The last thing I expected to see along a headwaters stream in the Pecos Wilderness was another angler. There were mobs of them on the main stem Pecos down below Terrero where the hatchery fish were dumped, but up here in cutthroat country, forget it. I was releasing a Rio Grande cutt to its rightful habitat when I glanced toward the bank. My physiological response system might as well have been kicked in the ass by a wayward grizzly.
“Oh, heh, h-how’s it goin’,” I stammered. We exchanged brief greetings and updates on our fishing luck. Oddly enough, we both claimed to have caught and released about 10 of the beautifully colored trout that once ranged over much of the Sangre de Christo Mountains in Colorado and New Mexico.
“What you taking them on?” asked the young fly fisher who looked to be partly Asian and who lived west of Santa Fe.
“Royal Wulff,” I said. “A good floater on this wicked little stream.”
“I like using a Rio Grande King,” he said. “Good floater, easy to follow, easy to tie. Here, take one.” I had heard of the pattern, glanced at pictures of the fly, but had never actually fished or even seen one back East. I gave the pattern an inspection…
Hook: #14 dry. Tail: fibers of golden pheasant tail. Body: black chenille. Wing: tufts of white calf or deer hair. Hackle: dark brown. Origin: possibly Denver, Colorado, early 1900s. Portrayed in Ray Bergman’s book Trout, 1938.
A fluffy, non-descript pattern, resembling nothing in a trout’s diet that we know about. As a wet fly or a dry, the King works well both far and wide. I’ve learned that it’s effective on the Test in England and on the Pecos of New Mexico.
“Which way you fishing?” inquired the well-informed angler of the Rio Grande watershed.
“I’ll walk up a ways and give you plenty of room,” he added.

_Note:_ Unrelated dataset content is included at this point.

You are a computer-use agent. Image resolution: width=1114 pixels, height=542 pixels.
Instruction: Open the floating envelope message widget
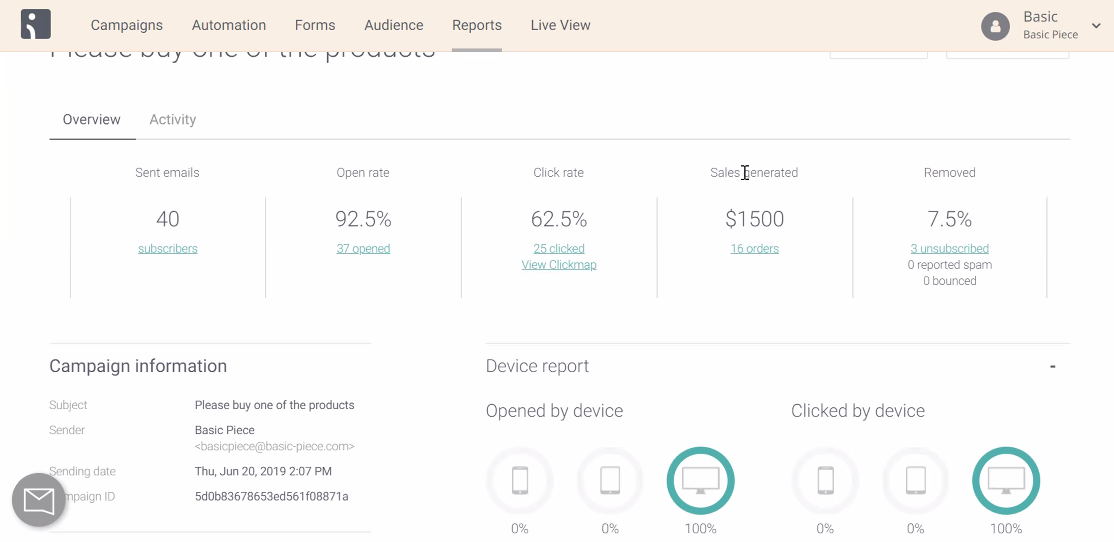point(39,500)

I tied the angler’s Rio Grande King to my tippet and resumed my slow trek along this most challenging of rivertop streams. Whether I gave the fly an underhand swing, a bow shot, or a forward cast, it raised fish after fish. Before I lost it to an unforgiving branch, the fly took several regal-looking Rio Grandes, a rare subspecies of cutthroat trout, a fish to be studied quickly and released.